### Instructions to follow
Below are some records. Print exactly the lines between the one holding "Given: Click the AI1" and the one holding "Task: Select the Kurukahve category", inclusive, and nothing else.

### Given entries
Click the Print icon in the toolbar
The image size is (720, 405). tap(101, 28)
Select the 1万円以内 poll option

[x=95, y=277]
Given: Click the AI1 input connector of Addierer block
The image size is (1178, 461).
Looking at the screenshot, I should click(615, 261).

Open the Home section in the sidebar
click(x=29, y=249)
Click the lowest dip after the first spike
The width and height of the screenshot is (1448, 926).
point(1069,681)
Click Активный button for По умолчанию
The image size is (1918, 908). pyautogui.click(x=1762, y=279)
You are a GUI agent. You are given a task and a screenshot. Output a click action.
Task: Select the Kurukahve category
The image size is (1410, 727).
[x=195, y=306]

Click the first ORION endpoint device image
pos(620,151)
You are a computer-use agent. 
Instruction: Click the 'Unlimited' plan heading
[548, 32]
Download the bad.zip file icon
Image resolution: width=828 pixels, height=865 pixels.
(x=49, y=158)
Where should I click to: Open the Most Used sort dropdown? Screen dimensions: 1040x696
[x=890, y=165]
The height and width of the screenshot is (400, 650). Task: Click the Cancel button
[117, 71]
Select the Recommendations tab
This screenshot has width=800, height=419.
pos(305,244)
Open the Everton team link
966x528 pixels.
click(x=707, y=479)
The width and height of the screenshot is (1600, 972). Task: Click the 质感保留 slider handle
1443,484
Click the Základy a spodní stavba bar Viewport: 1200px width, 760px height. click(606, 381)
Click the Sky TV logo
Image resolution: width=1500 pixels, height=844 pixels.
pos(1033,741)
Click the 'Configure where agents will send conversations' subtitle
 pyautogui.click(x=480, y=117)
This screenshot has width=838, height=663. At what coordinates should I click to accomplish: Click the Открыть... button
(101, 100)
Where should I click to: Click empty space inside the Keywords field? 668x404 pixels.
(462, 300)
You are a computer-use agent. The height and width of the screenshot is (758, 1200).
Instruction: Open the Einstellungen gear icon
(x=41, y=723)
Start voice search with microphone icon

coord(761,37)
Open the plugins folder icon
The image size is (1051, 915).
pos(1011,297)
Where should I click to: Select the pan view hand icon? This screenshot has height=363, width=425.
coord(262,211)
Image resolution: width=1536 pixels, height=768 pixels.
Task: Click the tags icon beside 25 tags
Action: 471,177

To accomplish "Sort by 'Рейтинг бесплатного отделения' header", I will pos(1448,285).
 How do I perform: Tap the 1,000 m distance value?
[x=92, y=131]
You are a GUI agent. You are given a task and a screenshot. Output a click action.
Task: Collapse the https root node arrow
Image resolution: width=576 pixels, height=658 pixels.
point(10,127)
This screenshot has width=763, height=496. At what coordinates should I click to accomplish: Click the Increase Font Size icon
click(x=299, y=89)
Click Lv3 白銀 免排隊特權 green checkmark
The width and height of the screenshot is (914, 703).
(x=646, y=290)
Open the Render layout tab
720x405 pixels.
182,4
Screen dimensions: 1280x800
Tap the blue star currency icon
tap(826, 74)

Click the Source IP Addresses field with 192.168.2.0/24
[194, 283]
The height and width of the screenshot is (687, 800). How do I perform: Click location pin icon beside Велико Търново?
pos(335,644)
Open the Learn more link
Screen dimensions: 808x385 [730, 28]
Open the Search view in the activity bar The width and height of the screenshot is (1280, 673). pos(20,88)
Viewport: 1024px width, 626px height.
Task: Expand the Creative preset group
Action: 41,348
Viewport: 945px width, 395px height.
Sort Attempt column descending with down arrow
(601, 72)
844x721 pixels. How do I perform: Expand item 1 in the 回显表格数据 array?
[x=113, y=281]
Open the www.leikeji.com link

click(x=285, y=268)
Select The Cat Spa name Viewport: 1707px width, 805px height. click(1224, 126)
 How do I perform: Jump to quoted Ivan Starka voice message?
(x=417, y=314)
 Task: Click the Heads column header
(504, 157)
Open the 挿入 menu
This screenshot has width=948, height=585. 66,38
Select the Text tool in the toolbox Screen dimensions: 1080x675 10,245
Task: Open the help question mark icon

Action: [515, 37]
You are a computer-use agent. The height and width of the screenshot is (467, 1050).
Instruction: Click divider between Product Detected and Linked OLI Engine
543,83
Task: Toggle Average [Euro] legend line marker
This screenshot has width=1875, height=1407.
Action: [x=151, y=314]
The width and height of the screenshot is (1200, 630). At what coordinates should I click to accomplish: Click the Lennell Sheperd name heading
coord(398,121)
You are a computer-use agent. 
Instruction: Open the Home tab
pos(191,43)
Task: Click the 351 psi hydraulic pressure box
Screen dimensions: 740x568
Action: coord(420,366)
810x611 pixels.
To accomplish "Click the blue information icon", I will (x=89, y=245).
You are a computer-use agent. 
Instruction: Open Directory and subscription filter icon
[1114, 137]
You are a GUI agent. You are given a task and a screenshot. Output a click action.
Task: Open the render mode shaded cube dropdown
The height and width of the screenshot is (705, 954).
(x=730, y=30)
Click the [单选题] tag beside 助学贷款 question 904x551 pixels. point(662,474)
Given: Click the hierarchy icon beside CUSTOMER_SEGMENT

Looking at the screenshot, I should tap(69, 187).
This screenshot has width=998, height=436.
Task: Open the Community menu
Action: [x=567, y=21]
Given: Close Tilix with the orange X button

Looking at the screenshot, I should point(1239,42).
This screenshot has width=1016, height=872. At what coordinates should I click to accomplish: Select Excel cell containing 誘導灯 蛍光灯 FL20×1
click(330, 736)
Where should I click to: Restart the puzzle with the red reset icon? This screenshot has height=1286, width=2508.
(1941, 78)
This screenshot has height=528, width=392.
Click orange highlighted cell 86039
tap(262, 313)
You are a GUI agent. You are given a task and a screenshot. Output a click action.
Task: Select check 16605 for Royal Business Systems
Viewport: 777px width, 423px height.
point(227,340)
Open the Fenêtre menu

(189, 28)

### Task result
Given: Click the AI1 input connector of Addierer block
The image size is (1178, 461).
Looking at the screenshot, I should click(615, 261).

Open the Home section in the sidebar
click(x=29, y=249)
Click the lowest dip after the first spike
The width and height of the screenshot is (1448, 926).
point(1069,681)
Click Активный button for По умолчанию
The image size is (1918, 908). pyautogui.click(x=1762, y=279)
You are a GUI agent. You are given a task and a screenshot. Output a click action.
Task: Select the Kurukahve category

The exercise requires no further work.